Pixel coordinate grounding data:

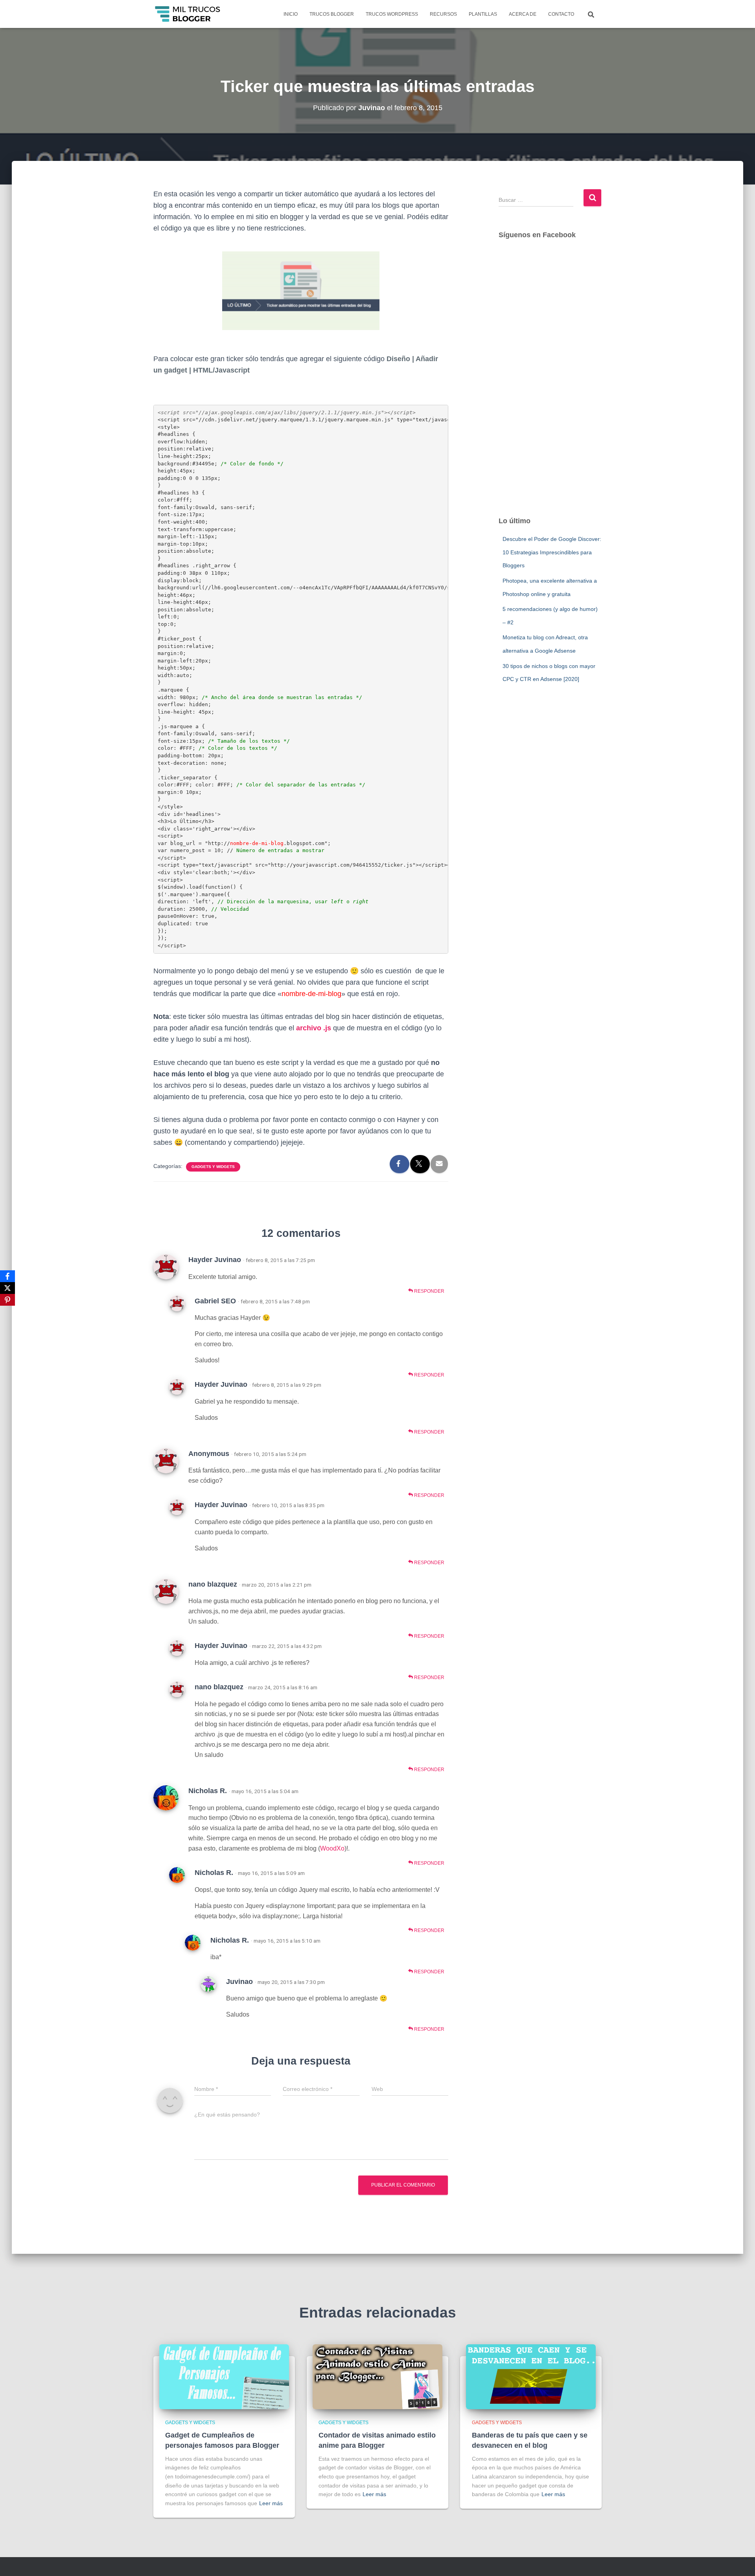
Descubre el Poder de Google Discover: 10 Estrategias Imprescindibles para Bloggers (552, 552)
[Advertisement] (550, 386)
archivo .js (313, 1028)
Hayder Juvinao (214, 1260)
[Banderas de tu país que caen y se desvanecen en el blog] (531, 2376)
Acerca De (522, 14)
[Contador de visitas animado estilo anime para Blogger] (377, 2376)
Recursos (443, 14)
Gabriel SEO (215, 1301)
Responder (428, 1291)
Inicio (291, 14)
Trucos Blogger (331, 14)
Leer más (271, 2503)
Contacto (561, 14)
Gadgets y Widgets (213, 1166)
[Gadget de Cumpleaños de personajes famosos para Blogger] (224, 2376)
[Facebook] (7, 1276)
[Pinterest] (7, 1300)
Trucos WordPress (392, 14)
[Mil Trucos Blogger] (188, 14)
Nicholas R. (207, 1791)
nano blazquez (212, 1584)
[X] (7, 1288)
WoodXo (332, 1848)
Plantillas (483, 14)
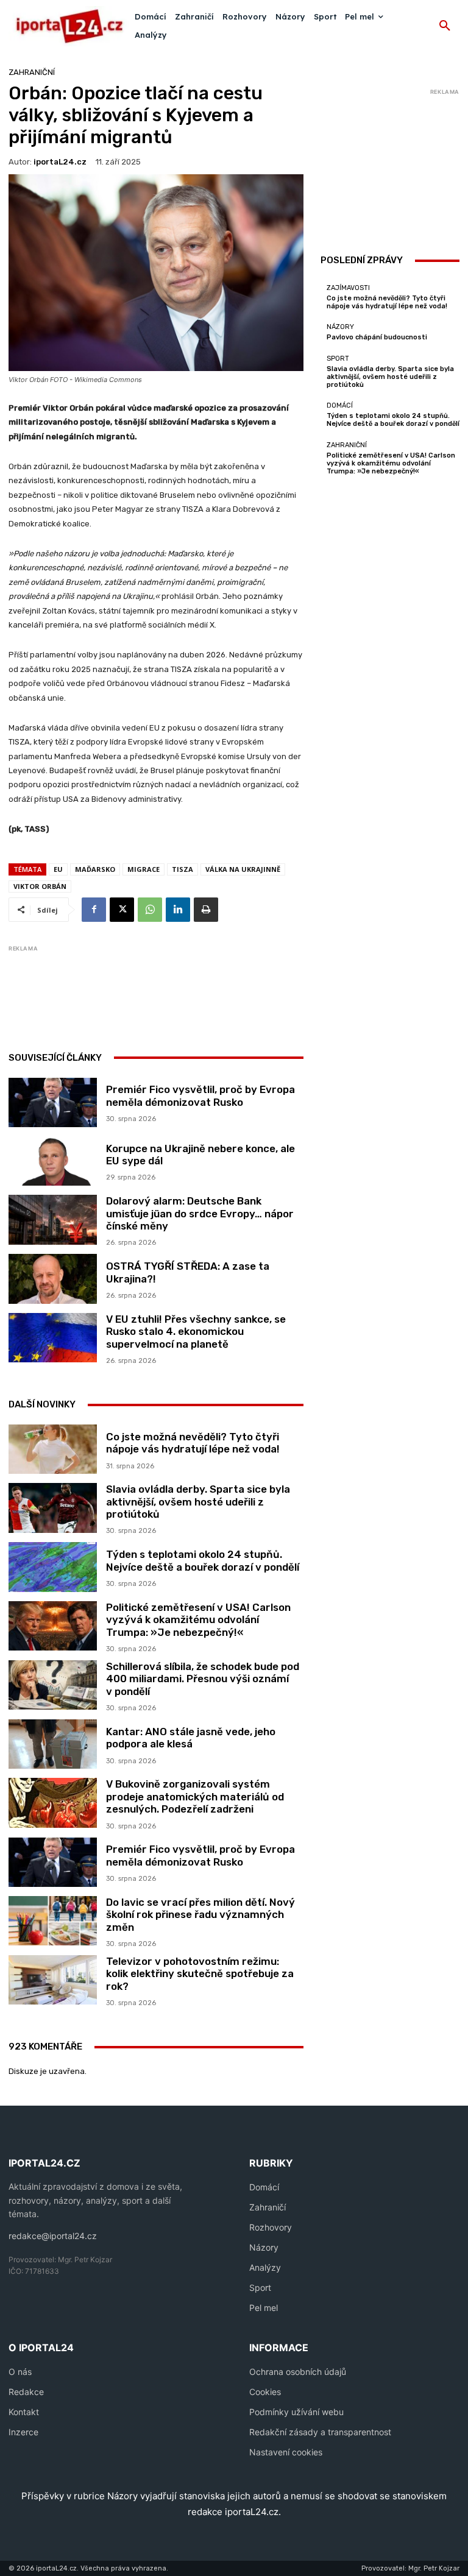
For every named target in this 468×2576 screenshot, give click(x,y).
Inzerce (23, 2432)
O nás (20, 2371)
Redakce (26, 2392)
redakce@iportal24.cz (53, 2236)
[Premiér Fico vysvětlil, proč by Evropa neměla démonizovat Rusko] (53, 1102)
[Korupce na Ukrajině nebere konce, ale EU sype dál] (53, 1161)
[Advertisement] (230, 984)
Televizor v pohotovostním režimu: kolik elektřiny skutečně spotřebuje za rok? (200, 1973)
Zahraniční (32, 72)
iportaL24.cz (60, 162)
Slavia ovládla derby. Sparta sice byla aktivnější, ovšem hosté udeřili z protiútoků (198, 1501)
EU (58, 869)
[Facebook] (94, 909)
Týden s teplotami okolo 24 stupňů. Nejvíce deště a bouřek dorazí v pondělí (202, 1560)
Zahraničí (267, 2207)
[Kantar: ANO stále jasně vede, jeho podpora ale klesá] (53, 1744)
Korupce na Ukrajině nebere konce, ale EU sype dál (200, 1154)
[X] (122, 909)
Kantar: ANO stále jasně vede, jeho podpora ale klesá (190, 1737)
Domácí (340, 405)
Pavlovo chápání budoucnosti (377, 337)
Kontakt (24, 2412)
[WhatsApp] (150, 909)
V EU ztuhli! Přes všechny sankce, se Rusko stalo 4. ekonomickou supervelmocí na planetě (196, 1331)
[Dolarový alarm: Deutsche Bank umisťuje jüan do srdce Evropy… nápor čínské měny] (53, 1219)
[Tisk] (206, 909)
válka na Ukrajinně (242, 869)
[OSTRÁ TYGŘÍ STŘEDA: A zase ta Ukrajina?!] (53, 1278)
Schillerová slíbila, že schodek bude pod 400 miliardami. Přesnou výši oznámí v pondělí (202, 1678)
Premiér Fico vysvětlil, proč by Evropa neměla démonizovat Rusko (200, 1095)
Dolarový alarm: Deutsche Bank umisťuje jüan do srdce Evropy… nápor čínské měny (200, 1213)
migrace (143, 869)
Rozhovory (270, 2227)
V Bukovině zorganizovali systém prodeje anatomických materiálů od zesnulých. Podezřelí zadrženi (195, 1796)
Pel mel (263, 2307)
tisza (182, 869)
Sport (338, 358)
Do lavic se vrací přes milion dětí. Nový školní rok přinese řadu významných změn (200, 1914)
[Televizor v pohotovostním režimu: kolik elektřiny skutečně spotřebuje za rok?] (53, 1980)
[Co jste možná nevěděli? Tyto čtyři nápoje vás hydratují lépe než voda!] (53, 1449)
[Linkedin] (178, 909)
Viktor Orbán (39, 886)
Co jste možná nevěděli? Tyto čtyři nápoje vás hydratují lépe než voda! (193, 1443)
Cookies (265, 2392)
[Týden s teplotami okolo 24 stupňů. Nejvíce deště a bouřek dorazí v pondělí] (53, 1566)
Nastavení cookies (285, 2452)
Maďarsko (95, 869)
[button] (444, 26)
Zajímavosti (348, 288)
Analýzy (265, 2267)
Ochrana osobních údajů (297, 2371)
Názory (340, 327)
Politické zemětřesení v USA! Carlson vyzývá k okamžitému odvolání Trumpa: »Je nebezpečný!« (198, 1619)
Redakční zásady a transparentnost (320, 2432)
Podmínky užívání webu (296, 2412)
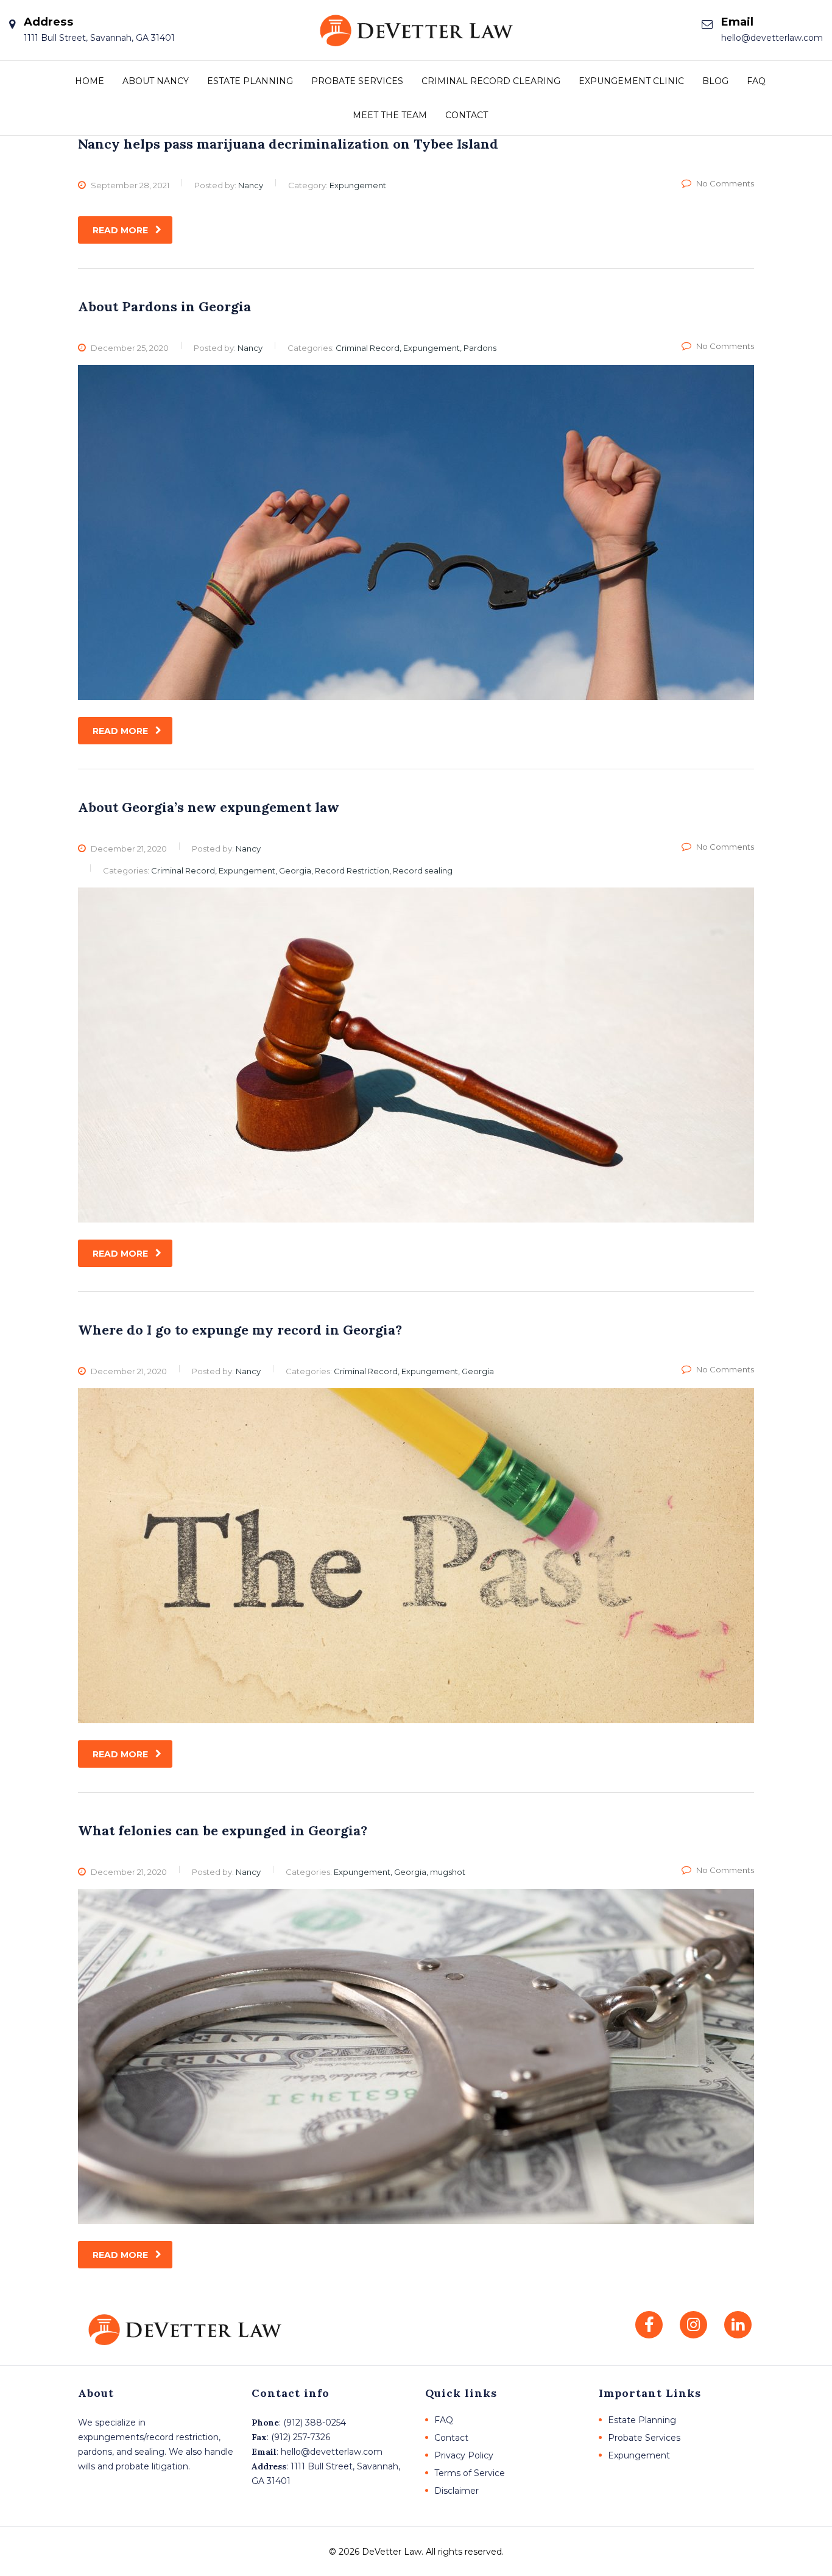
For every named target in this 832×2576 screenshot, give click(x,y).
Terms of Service (469, 2473)
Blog (715, 81)
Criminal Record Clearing (490, 81)
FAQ (756, 81)
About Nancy (155, 81)
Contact (466, 115)
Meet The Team (390, 115)
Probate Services (357, 81)
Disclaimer (456, 2491)
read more (120, 230)
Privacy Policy (463, 2455)
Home (89, 81)
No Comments (725, 183)
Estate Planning (250, 81)
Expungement (639, 2455)
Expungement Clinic (631, 81)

Exercise requirements: Nothing but the lines from the first line of the records above to the line with "Acerca De (522, 14)", inclusive, should be transcribed exactly, and the pictures must be left out.

Final answer:
Descubre el Poder de Google Discover: 10 Estrategias Imprescindibles para Bloggers (552, 552)
[Advertisement] (550, 386)
archivo .js (313, 1028)
Hayder Juvinao (214, 1260)
[Banderas de tu país que caen y se desvanecen en el blog] (531, 2376)
Acerca De (522, 14)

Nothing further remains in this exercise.